Jacob Holm wrote:
I would like to split off a function for parsing a single element. And I would like it to look like this:
def parse_elem(): opening_tag = yield name = opening_tag[1:-1] items = yield from parse_items("</%s>" % name) return (name, items)
I don't see what you gain by writing it like that, though. You don't even know whether you want to call this function until you've seen the first token and realized that it's a tag.
In other words, you need a one-token lookahead. A more conventional parser would use a scanner that lets you peek at the next token without absorbing it, but that's not an option when you're receiving the tokens via yield, so another solution must be found.
The solution I chose was to keep the lookahead token as state in the parsing functions, and pass it to wherever it's needed. Your parse_elem() function clearly needs it, so it should take it as a parameter.

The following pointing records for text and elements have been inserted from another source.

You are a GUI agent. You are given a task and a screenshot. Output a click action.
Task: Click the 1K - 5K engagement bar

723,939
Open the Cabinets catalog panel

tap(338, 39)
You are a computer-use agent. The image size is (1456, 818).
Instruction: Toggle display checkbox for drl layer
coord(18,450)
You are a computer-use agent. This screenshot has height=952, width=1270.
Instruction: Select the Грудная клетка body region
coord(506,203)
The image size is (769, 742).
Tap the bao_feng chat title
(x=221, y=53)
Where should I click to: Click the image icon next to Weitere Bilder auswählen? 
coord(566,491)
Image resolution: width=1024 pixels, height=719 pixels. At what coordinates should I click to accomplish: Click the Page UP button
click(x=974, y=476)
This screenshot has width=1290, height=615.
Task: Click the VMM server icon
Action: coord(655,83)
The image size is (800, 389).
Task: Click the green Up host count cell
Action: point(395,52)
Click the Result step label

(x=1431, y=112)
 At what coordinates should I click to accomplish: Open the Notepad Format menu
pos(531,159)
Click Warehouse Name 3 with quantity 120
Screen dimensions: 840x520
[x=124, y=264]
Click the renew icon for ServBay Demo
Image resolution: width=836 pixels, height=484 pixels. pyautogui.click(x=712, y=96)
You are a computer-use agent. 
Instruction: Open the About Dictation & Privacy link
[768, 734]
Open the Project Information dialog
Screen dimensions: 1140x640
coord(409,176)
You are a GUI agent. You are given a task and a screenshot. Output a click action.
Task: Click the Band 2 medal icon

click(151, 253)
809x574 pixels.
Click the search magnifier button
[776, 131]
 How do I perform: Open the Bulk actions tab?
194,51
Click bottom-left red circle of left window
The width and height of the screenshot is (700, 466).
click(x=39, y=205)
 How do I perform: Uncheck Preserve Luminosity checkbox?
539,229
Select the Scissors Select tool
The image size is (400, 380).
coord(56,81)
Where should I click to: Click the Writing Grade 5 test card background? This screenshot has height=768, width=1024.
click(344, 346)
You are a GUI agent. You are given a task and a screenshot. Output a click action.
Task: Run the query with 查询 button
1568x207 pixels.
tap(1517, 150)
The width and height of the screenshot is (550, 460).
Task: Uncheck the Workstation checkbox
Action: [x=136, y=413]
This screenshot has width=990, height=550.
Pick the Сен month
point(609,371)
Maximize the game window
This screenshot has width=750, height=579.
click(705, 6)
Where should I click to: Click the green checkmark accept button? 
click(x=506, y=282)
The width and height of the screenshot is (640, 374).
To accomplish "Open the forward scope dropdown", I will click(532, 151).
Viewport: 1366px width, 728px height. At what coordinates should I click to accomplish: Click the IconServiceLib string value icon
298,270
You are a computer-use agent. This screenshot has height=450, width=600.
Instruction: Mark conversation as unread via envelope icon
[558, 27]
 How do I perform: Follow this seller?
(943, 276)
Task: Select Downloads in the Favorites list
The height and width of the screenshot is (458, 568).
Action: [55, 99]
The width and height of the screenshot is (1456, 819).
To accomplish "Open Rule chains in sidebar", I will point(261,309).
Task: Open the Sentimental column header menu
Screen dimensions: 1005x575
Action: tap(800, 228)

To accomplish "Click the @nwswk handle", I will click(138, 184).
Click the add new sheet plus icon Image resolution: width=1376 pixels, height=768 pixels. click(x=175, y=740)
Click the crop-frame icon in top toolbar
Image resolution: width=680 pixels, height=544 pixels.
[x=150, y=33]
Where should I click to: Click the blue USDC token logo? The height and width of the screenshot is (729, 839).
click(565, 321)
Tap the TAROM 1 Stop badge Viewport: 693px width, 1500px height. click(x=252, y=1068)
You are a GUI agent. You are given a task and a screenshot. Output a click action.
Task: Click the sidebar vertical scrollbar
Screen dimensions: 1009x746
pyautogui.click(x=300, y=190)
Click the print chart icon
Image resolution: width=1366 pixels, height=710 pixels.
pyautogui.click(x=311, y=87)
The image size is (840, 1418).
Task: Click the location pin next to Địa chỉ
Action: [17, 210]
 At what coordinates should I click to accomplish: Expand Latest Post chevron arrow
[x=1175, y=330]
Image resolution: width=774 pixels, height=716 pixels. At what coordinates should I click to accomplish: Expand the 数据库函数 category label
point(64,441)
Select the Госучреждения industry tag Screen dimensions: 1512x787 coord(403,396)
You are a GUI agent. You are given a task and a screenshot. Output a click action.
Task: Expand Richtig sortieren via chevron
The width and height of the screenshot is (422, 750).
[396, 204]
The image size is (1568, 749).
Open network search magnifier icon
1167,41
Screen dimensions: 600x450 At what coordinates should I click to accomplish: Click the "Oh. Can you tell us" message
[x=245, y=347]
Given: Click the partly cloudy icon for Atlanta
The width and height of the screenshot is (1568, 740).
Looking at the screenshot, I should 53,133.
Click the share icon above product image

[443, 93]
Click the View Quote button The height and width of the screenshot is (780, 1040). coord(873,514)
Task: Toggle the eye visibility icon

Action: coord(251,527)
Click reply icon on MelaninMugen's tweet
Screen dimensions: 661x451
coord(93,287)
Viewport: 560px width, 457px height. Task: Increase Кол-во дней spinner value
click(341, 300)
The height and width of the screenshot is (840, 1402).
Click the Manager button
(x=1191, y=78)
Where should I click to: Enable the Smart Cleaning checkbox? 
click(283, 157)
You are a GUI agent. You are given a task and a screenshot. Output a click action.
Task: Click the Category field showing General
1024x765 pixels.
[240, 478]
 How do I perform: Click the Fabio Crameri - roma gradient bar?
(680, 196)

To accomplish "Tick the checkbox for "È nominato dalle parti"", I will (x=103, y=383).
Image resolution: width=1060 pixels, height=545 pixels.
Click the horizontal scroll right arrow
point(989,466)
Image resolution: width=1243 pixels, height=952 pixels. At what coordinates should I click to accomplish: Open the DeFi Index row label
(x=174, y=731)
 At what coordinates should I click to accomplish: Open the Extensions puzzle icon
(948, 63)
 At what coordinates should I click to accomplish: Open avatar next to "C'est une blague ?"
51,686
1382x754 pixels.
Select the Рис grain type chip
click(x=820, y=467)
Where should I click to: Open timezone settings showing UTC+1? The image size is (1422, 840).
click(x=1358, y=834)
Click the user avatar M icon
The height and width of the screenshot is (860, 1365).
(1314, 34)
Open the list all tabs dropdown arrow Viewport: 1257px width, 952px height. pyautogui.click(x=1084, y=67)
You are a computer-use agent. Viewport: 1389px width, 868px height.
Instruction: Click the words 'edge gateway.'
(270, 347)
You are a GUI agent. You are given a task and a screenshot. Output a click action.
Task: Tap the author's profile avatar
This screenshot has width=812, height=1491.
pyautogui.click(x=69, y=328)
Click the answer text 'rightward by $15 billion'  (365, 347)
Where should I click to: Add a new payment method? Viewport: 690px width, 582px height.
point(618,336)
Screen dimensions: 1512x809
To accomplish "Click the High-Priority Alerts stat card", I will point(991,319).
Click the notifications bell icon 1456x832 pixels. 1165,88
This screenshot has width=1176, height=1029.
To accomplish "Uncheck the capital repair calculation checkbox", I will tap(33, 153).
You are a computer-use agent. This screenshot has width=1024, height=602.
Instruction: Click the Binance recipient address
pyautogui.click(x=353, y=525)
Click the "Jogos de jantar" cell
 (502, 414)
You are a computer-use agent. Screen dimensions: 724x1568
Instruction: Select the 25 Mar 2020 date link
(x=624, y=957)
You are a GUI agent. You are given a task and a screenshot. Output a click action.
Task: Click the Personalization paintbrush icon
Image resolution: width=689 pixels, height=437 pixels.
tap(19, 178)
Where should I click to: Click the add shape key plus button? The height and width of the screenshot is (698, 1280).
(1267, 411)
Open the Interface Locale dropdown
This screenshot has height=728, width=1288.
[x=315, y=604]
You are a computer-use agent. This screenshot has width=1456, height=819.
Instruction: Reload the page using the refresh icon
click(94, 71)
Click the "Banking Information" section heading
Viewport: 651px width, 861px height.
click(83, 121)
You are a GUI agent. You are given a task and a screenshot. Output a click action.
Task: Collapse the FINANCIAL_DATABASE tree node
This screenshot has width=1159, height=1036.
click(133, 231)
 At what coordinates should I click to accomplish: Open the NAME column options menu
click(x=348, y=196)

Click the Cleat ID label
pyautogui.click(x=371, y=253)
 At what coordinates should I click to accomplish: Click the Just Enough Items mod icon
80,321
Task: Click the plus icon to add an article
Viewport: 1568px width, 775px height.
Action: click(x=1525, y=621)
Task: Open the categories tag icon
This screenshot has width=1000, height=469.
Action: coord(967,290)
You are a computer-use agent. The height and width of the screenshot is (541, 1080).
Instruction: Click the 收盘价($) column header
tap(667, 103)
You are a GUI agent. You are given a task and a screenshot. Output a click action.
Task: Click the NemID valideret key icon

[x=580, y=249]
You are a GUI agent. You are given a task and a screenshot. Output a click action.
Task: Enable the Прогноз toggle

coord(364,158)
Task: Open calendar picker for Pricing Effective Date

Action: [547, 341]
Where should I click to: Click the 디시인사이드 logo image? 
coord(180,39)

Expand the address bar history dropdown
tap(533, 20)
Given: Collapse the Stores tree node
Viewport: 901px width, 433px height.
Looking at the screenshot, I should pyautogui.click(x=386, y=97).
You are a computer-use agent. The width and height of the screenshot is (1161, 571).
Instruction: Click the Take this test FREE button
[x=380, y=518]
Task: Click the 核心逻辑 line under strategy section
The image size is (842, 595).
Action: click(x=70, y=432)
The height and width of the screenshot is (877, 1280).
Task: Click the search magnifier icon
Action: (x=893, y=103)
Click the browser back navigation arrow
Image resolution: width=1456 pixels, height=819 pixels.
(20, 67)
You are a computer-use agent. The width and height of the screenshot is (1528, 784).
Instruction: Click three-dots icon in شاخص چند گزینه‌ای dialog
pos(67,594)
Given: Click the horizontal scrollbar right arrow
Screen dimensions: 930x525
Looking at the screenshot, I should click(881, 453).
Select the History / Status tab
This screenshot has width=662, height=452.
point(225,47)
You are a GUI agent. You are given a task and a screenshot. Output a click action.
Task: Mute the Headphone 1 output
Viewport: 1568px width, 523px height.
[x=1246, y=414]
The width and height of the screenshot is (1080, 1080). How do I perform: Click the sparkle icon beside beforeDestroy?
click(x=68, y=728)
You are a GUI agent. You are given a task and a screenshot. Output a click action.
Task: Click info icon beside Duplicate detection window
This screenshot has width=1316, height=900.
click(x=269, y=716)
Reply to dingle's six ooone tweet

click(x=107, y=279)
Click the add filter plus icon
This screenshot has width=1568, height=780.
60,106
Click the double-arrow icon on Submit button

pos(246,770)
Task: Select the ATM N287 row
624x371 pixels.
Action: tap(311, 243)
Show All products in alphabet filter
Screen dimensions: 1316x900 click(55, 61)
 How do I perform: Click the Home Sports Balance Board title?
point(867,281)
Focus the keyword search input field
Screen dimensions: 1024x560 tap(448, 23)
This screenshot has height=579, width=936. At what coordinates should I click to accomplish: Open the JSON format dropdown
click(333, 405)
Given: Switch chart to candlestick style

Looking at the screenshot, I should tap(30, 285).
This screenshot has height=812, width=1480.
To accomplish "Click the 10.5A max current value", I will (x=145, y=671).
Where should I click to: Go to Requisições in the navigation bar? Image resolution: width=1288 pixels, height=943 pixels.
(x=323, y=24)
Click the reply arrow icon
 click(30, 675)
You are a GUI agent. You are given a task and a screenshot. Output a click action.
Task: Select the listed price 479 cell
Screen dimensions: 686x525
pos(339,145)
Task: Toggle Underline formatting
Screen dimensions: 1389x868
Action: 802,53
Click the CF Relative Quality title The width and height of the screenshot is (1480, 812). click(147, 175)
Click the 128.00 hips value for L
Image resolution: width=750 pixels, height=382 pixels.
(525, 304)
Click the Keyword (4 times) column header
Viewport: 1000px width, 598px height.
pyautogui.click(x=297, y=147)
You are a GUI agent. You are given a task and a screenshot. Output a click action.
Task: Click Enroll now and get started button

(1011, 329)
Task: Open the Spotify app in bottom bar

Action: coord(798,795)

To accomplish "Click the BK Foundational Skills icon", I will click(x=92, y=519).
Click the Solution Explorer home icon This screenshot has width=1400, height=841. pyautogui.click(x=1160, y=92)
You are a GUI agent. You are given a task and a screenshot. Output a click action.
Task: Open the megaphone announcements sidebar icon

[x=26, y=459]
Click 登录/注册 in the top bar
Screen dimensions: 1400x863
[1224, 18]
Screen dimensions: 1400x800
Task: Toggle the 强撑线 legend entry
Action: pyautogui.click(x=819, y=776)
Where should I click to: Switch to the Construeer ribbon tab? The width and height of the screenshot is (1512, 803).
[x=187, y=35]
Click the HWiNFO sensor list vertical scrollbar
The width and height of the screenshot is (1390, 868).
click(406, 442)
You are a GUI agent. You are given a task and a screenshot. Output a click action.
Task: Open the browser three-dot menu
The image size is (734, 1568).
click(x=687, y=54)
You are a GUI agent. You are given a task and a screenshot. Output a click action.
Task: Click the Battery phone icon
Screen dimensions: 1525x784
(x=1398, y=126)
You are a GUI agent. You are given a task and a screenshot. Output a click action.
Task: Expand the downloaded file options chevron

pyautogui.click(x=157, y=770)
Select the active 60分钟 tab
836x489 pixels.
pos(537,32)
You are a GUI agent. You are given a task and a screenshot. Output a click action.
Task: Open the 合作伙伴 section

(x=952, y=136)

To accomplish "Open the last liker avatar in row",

If there's some circumstance in which you know for certain that there's an elem coming up, you can always write another parsing function for dealing with that, e.g.
def expect_elem(): first = yield return yield from parse_elem(opening_tag = first)
I don't think there's anything inconvenient about that.
A convention like Nick suggested where all coroutines take an optional "start" argument with the first value to yield doesn't help, because it is not the value to yield that is the problem.
I think you've confused the issue a bit yourself, because you started out by asking for a way of specifing the first value to yield in the yield-from expression. But it seems that what you really want is to specify the first value to send into the subiterator.
I haven't seen anything so far that convinces me it would be a serious inconvenience not to have such a feature.
Also, it doesn't seem to generalize. What if your parser needs a two-token lookahead? Then you'll be asking for a way to specify the first two values to send in. Where does it end?